How to complete this task: Only the lines that contain the string "computer" belong in the answer; pull them from the records.
--
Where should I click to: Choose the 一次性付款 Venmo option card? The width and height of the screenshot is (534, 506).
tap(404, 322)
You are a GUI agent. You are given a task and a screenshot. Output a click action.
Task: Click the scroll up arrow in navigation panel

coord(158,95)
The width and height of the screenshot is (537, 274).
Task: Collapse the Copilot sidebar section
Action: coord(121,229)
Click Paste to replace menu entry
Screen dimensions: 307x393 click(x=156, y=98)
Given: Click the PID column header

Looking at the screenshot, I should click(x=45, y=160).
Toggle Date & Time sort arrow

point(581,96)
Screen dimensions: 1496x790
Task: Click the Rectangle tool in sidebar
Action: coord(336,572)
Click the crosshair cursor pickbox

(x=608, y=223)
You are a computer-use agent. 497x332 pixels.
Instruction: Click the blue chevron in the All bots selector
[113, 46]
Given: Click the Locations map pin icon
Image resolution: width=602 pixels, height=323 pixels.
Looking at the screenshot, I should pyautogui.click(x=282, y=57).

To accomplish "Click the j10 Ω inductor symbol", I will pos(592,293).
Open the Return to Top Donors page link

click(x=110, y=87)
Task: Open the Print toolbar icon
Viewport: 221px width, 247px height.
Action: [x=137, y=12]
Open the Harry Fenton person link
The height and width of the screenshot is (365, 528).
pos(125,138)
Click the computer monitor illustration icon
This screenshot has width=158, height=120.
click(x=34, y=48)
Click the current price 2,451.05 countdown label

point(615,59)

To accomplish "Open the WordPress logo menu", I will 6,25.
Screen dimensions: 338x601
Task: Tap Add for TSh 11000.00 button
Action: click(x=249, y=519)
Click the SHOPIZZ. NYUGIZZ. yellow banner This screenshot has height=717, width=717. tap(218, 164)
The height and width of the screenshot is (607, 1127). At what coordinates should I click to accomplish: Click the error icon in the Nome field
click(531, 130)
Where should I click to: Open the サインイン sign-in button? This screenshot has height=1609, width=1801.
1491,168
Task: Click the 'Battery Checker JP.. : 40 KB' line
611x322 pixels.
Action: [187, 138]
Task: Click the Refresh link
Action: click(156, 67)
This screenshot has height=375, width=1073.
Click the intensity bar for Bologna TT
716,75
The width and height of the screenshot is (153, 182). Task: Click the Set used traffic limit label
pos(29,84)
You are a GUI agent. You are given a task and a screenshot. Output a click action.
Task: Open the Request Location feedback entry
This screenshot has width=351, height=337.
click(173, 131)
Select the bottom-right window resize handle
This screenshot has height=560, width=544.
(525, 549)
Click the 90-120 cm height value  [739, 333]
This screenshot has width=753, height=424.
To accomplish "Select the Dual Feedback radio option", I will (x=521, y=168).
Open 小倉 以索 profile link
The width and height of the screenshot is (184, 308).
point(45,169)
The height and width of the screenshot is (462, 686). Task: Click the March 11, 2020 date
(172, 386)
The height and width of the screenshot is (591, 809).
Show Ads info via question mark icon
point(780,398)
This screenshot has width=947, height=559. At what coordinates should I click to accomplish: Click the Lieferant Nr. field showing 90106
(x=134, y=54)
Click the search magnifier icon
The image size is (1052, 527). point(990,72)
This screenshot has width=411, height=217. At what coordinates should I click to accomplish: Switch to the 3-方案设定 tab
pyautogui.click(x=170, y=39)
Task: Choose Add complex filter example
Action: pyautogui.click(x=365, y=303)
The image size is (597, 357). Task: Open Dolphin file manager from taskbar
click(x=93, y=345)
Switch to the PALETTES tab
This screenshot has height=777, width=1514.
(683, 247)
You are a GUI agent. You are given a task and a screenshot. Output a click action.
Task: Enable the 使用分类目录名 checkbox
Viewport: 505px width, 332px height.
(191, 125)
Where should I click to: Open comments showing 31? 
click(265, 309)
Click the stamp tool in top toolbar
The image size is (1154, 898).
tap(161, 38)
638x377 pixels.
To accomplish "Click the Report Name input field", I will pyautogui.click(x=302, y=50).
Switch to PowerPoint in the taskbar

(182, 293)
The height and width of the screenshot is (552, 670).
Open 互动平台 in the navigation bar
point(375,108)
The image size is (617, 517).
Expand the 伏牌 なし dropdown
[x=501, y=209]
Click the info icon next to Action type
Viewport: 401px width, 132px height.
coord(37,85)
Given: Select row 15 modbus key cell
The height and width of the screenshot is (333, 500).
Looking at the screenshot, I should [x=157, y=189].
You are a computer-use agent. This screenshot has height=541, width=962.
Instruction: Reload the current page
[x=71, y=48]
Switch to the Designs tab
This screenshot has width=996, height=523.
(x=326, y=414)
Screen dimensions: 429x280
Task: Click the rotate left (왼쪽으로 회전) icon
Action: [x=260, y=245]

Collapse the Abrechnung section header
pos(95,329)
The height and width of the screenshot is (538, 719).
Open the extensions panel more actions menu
--
Response box:
You are a computer-use agent. 497x332 pixels.
Click the computer monitor illustration icon
You are a computer-use agent. This screenshot has height=541, width=962.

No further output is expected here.